Begin SOURCE TEXT

NABOKOV, Vladimir (1899-1977). Conclusive Evidence. New York: Harper Brothers, 1951.
NABOKOV, Vladimir (1899-1977). Conclusive Evidence. New York: Harper Brothers, 1951.

Details
NABOKOV, Vladimir (1899-1977). Conclusive Evidence. New York: Harper Brothers, 1951.

8o. Original half cloth; pictorial dust jacket (some wear to ends of spine panel and edges, with a few tape repairs). Provenance: Véra Nabokov (dedication inscription and Vladimir Nabokov's estate bookplate on front paste-down).

THE DEDICATION COPY OF THE FIRST EDITION, INSCRIBED BY NABOKOV TO HIS WIFE VÉRA IN RUSSIAN, ACCOMPANIED BY AN ELABORATLY COLORED BUTTERFLY.

Nabokov's inscription in Russian on the dedication page reads: "My darling 23. I. 1951" (three weeks before the official publication date) with Nabokov's list of three misprints corrected: "classroom" to "schoolroom"; "1919" to "1918"; and "rustled" to "soughed, still leafless." The butterfly, a large colorful, detailed Brushfoot, from an African genus, carefully drawn on the front free endpaper, is named Eugenia onegini for Pushkin's classic, which he would spend a decaded translating and publishing (1964) and another ten years revising (1975).

End SOURCE TEXT

**WHAT YOU WILL DO:**
- A) Reproduce everything from "Nabokov's inscription in" down to "years revising (1975)." in the Nabokov book listing above.
- B) Carry on the Nabokov book listing above, picking up right after its final sentence.

Begin EXTRACTED INFORMATION

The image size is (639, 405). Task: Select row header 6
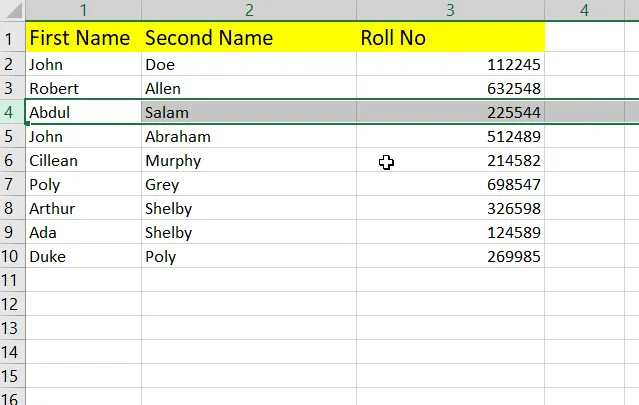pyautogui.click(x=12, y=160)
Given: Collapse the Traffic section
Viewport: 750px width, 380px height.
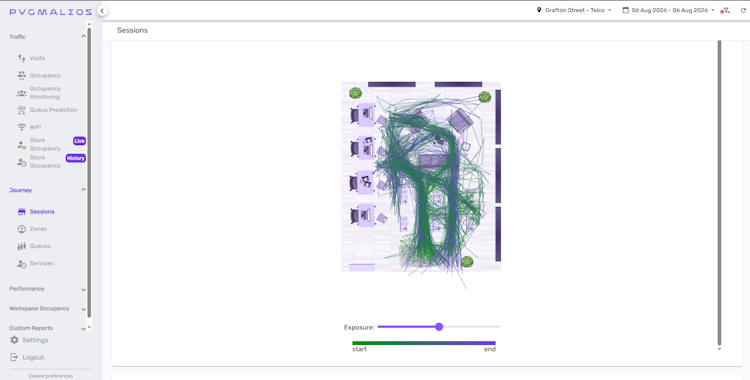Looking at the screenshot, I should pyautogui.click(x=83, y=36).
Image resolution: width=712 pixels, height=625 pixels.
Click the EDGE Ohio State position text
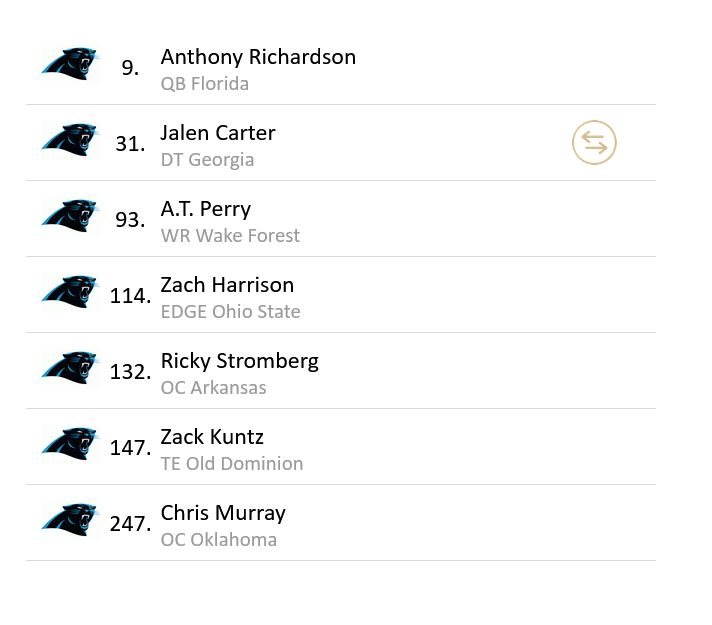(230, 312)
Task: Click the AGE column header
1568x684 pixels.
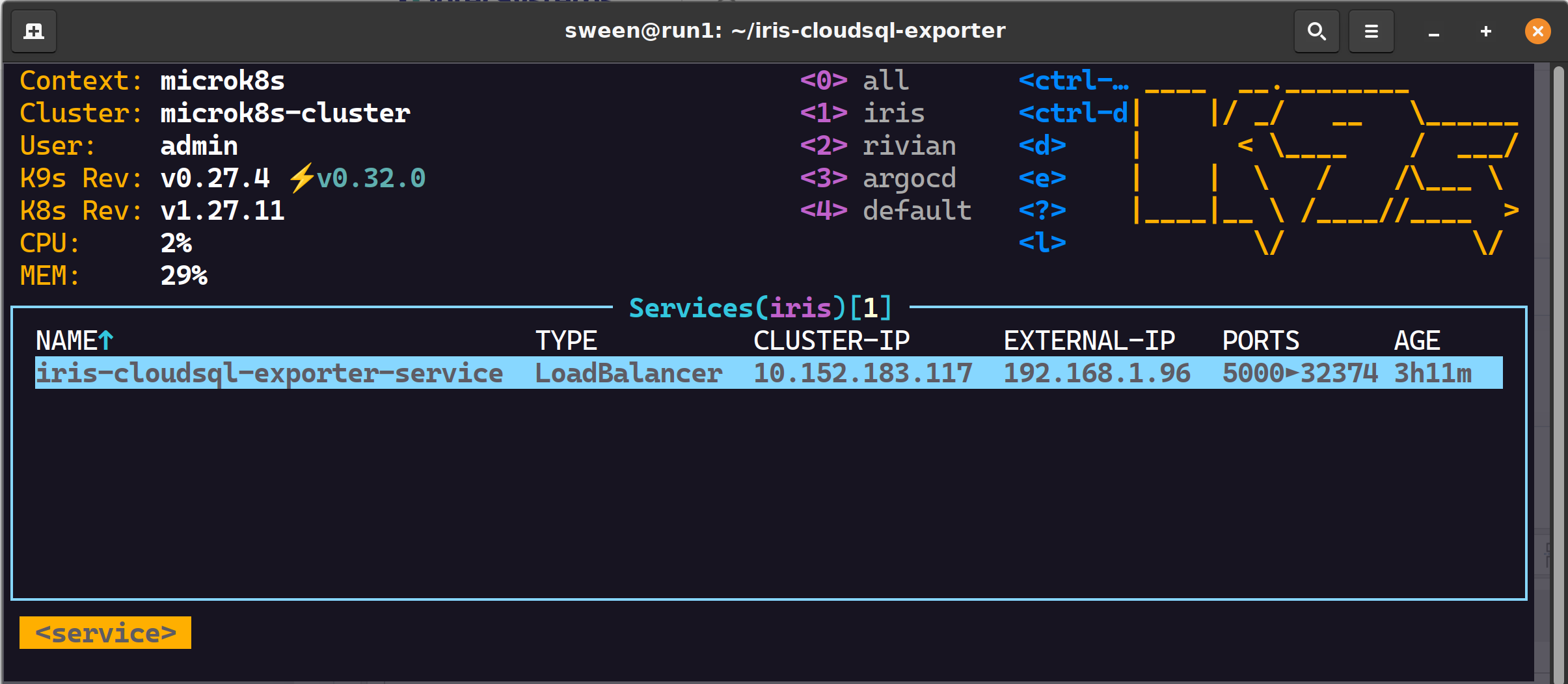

End EXTRACTED INFORMATION
Begin EXTRACTED INFORMATION

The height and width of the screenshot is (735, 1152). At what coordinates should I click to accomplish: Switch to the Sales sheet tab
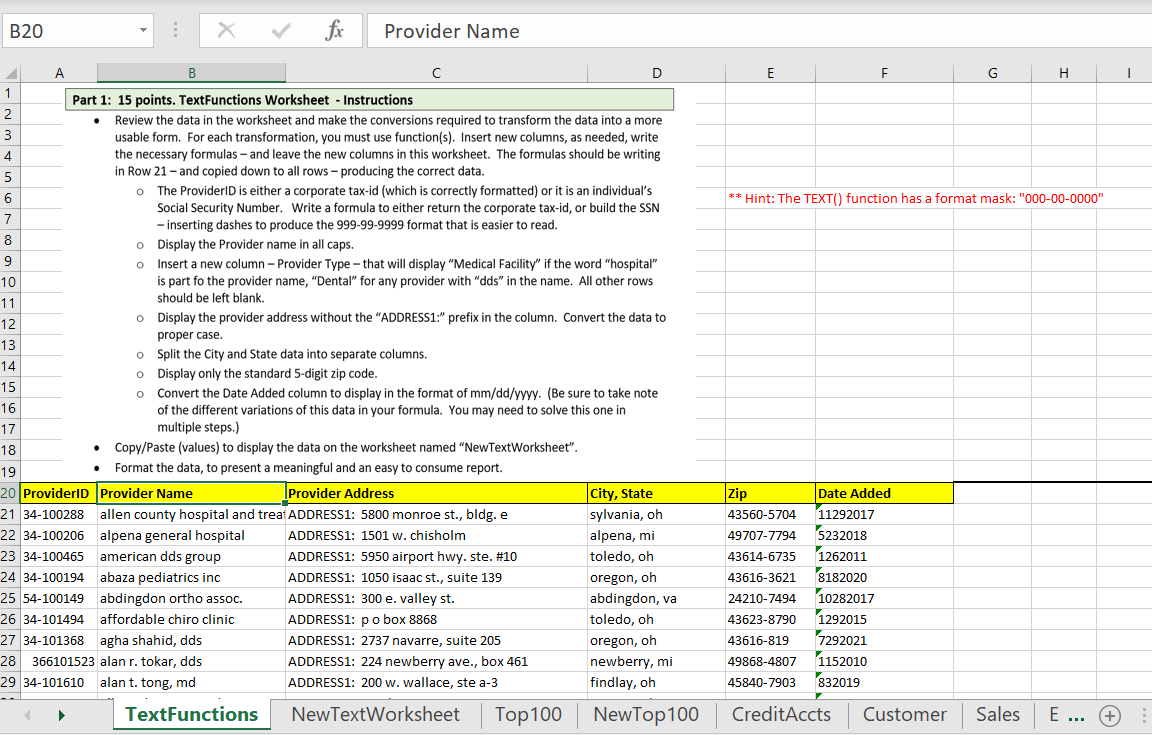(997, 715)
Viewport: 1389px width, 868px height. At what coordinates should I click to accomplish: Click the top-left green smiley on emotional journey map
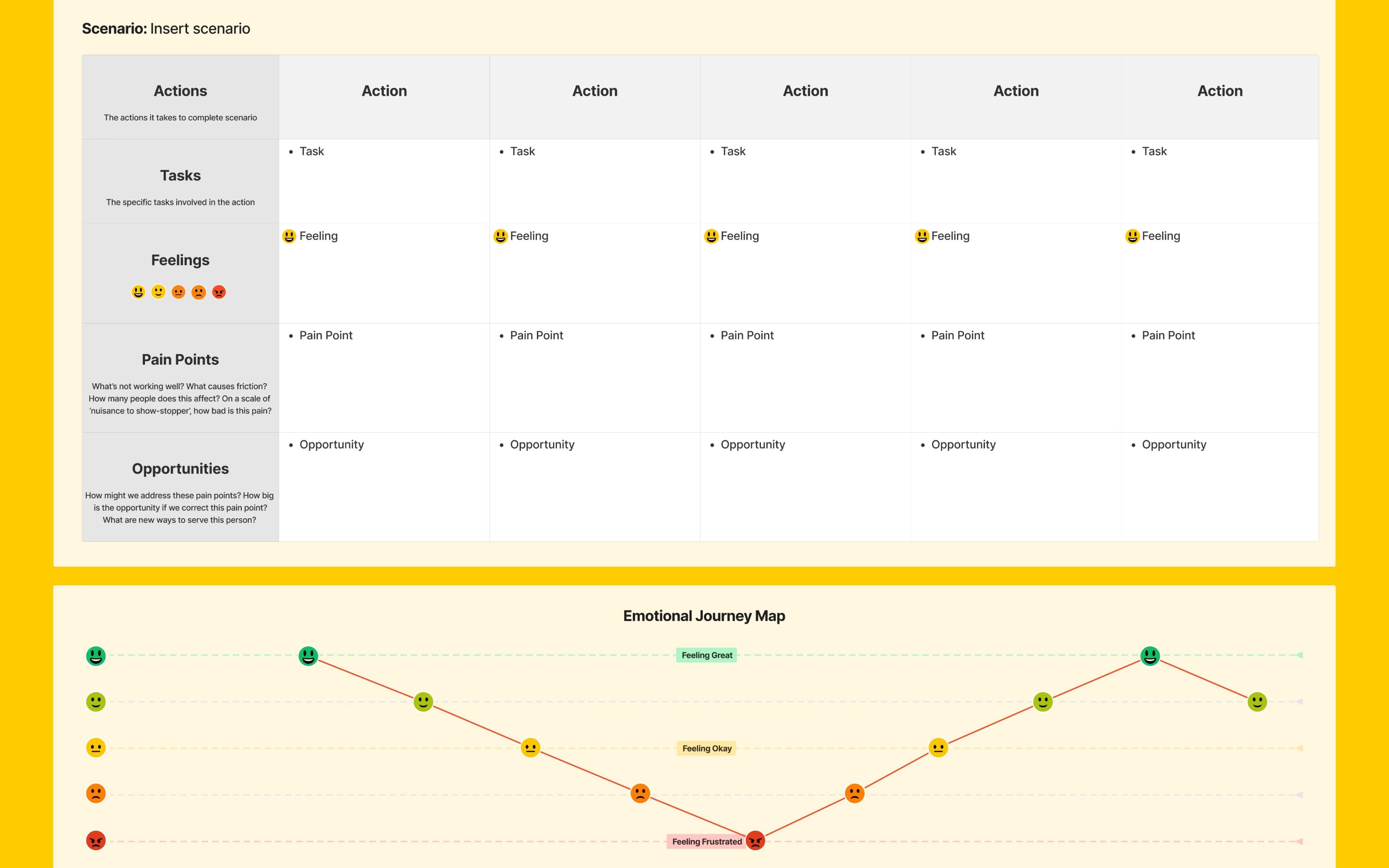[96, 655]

End EXTRACTED INFORMATION
Begin EXTRACTED INFORMATION

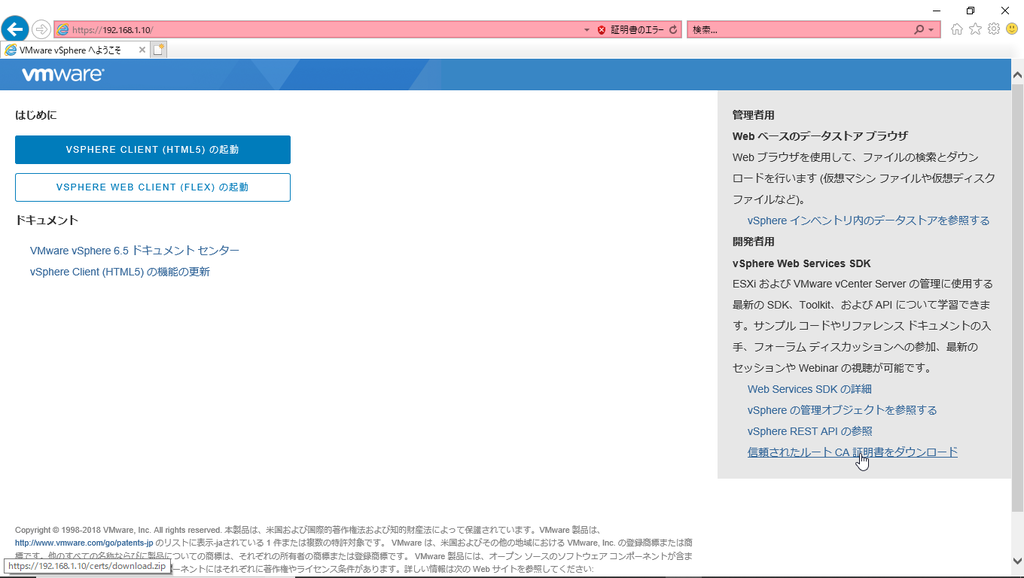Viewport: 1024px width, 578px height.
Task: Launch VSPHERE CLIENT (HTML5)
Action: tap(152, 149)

End EXTRACTED INFORMATION

**RESPONSES:**
- A)
Nabokov's inscription in Russian on the dedication page reads: "My darling 23. I. 1951" (three weeks before the official publication date) with Nabokov's list of three misprints corrected: "classroom" to "schoolroom"; "1919" to "1918"; and "rustled" to "soughed, still leafless." The butterfly, a large colorful, detailed Brushfoot, from an African genus, carefully drawn on the front free endpaper, is named Eugenia onegini for Pushkin's classic, which he would spend a decaded translating and publishing (1964) and another ten years revising (1975).

- B)
With an additional inscription to Véra beneath the butterfly: "To my darling." Body cites "a little-known interview" during which Nabokov "explained that he chose Conclusive Evidence for the two v sounds together at the center of the title, as a secret link looping together Vladimir and Véra. Like its title, the whole autobiography was designed as a tribute to his wife. When she emerges late in the story the 'you' to whom the book has been addressed, it becomes apparent that the love affairs of childhood and youth that Nabokov has described with mounting intensity will find their apotheosis in her. But he will not describe their relationship directly" (Boyd The American Years Princeton, 1991 p. 629).

[Laid in]: A typed note signed "Vladimir Nabokov" in pencil and titled "Discarded introduction to Conclusive Evidence; the title was tentatively The House Was There."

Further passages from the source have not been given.